### [What you need to do]
For this exercise, restate word for word only the lines from the one containing "Screen dimensions: 680x532" through the last line below. Pictures do not get copied.

________________

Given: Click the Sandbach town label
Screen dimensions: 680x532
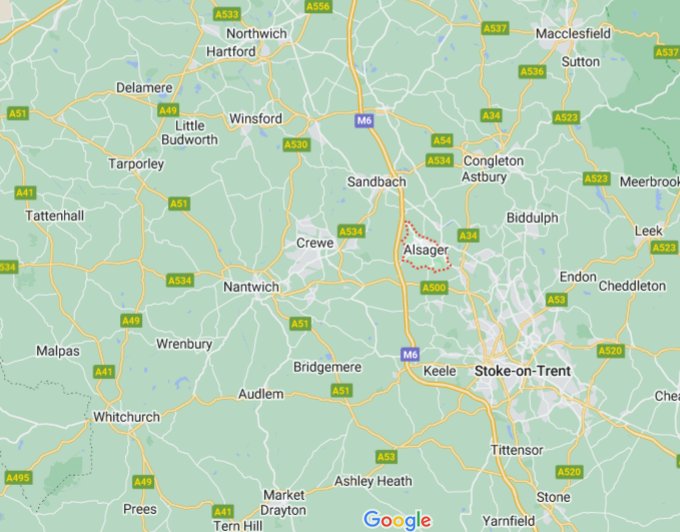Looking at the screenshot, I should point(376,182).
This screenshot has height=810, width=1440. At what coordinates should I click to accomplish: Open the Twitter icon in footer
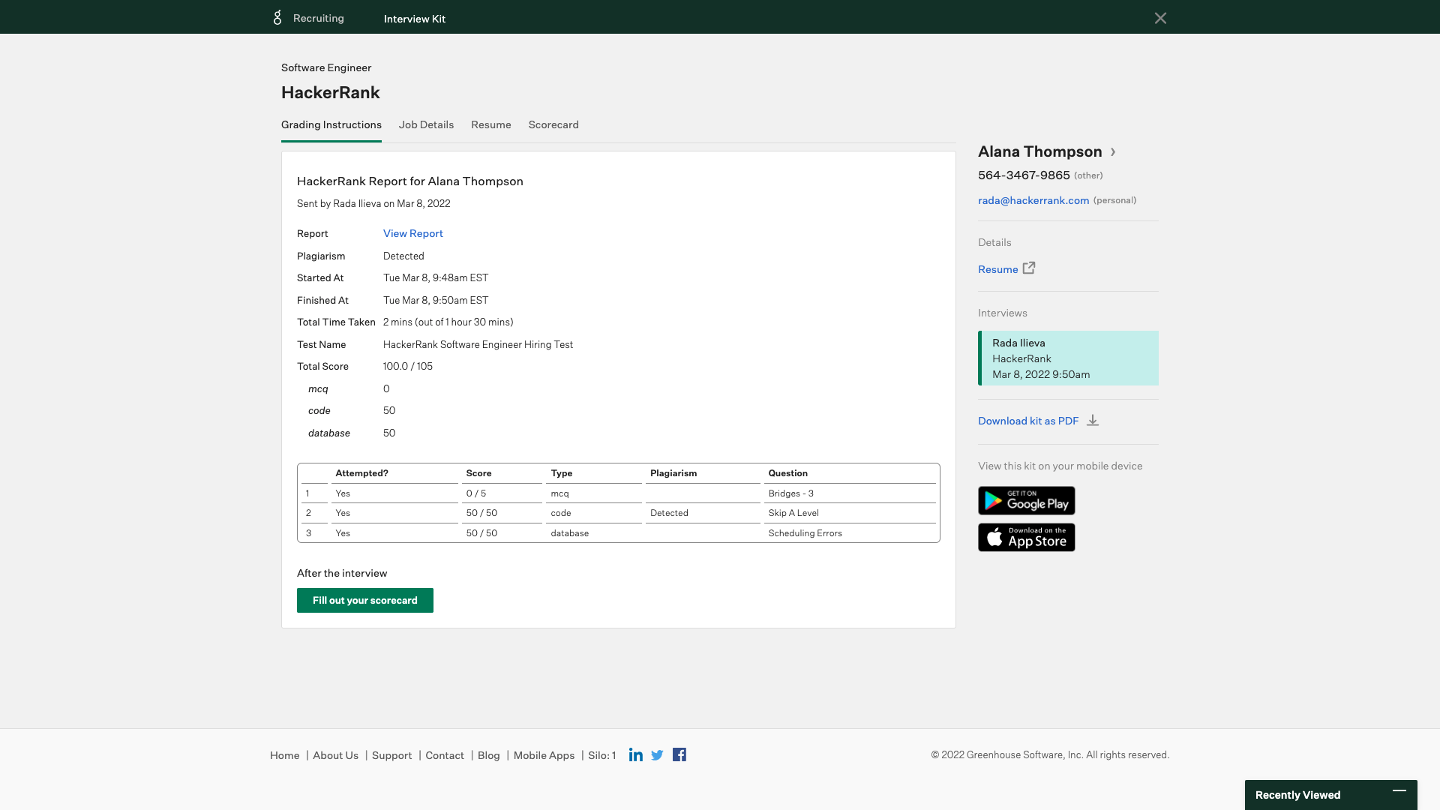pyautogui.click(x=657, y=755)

________________

### [Reply]
Screen dimensions: 680x532
Looking at the screenshot, I should point(376,182).
This screenshot has height=810, width=1440. At what coordinates should I click to accomplish: Open the Twitter icon in footer
pyautogui.click(x=657, y=755)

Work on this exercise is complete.